Depending who you're talking to, Americans are either SUV-loving small-car haters or clamoring for more Euro-hatches to be brought to U.S. streets. Audi of America president Johan de Nysschen thinks most Americans fall into the former camp, saying that the country's car-buying populace just isn't ready for the A1 premium subcompact, despite statements to the contrary by global Audi personnel.

The judgment comes from polling Audi's U.S. dealers, who apparently returned a resounding refusal to sell the A1 at a price tag around $25,500, reports Automotive News. "They said: 'This is impossible. You cannot charge this much for small cars,' " de said de Nysschen. "In their mind, they were thinking $18,000, because that's the conditioning our society still has."

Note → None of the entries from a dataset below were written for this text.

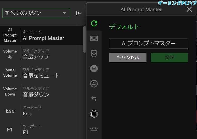Select the 音量をミュート key binding
This screenshot has height=139, width=197.
(43, 73)
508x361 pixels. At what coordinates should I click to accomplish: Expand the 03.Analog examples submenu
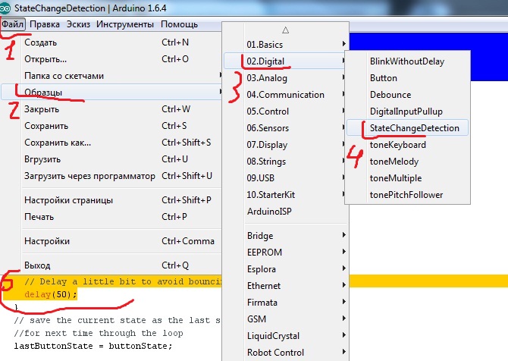(x=266, y=78)
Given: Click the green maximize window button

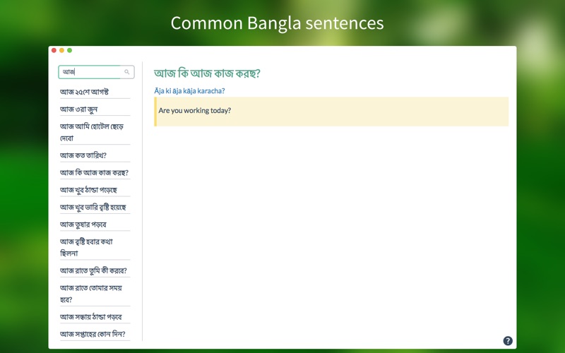Looking at the screenshot, I should pos(69,51).
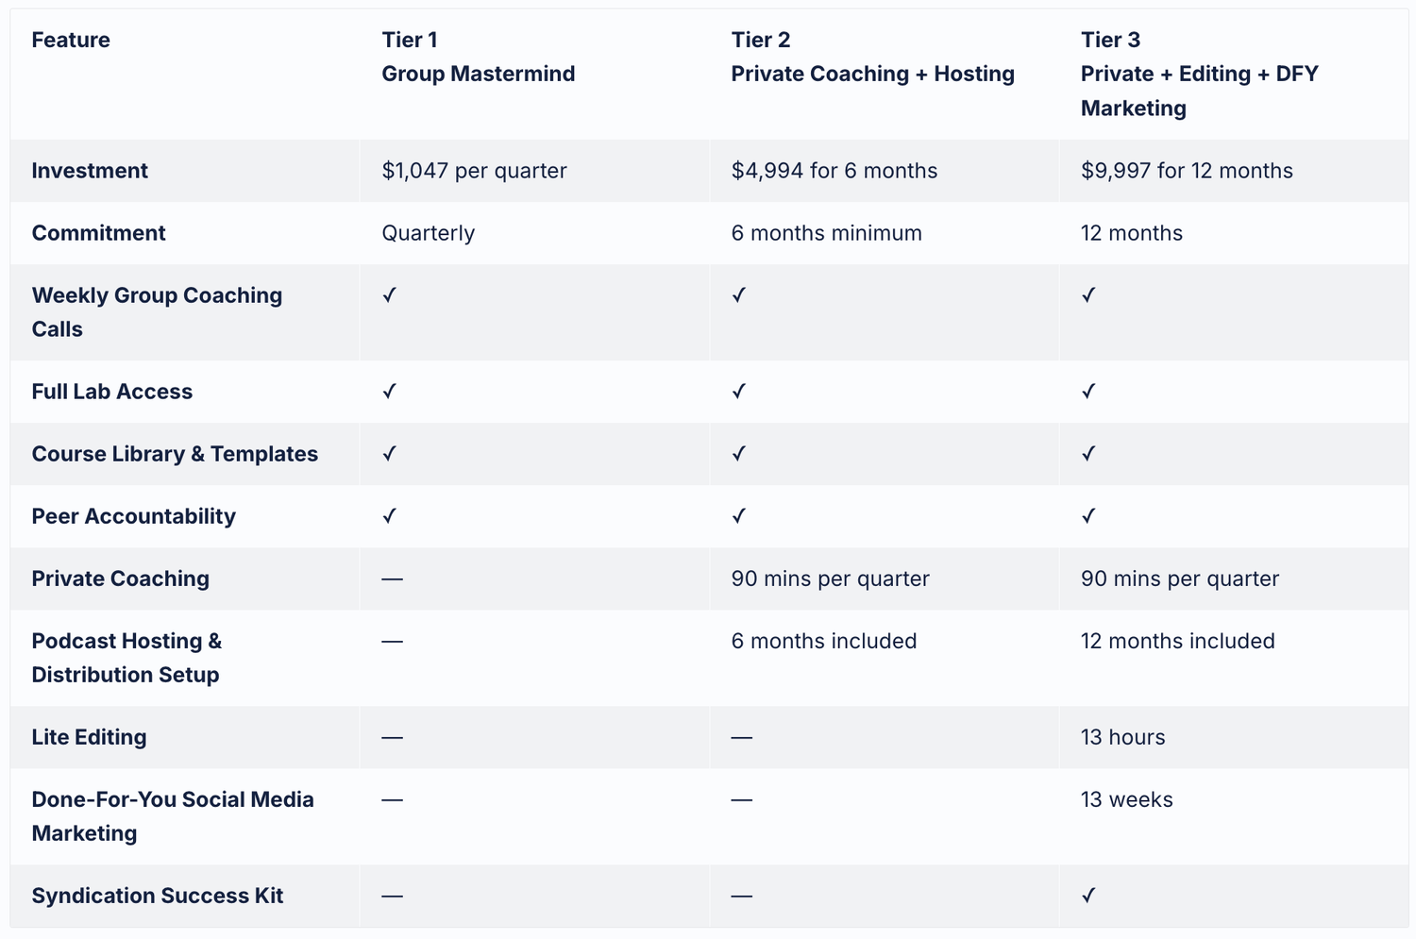1416x939 pixels.
Task: Click Tier 2 Peer Accountability checkmark
Action: [738, 516]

Audi's A1 is expected to arrive on the global market as a 2011 model sometime during 2010. The car has been previewed twice in the form of the A1 Metroproject and A1 Sportback concepts. Already an S1 sporty variant is being discussed, setting it to do battle on equal ground with Mini's Cooper, which also has an S variant. Audi could one-up Mini, however, with the introduction of a hybrid, previewed by this concept.

The comparison is apt, as the Mini Cooper is arguably the only premium subcompact on the U.S. market at the moment, and Audi's A1 is expected to target that size and market segment over the niche being eyed by Toyota's iQ or the Volkswagen up!.

Though the A1 will be available to European buyers around the 2010-2011 time frame, it won't likely make it to the U.S. until sometime around 2015, or possibly even later, according to de Nysschen, giving the brand more time to develop a widespread public image in the U.S. "I'd like to get [the brand] entrenched much more strongly, and it will probably take us another five to six years. That will be the time that you can kind of roll down the market with a smaller car."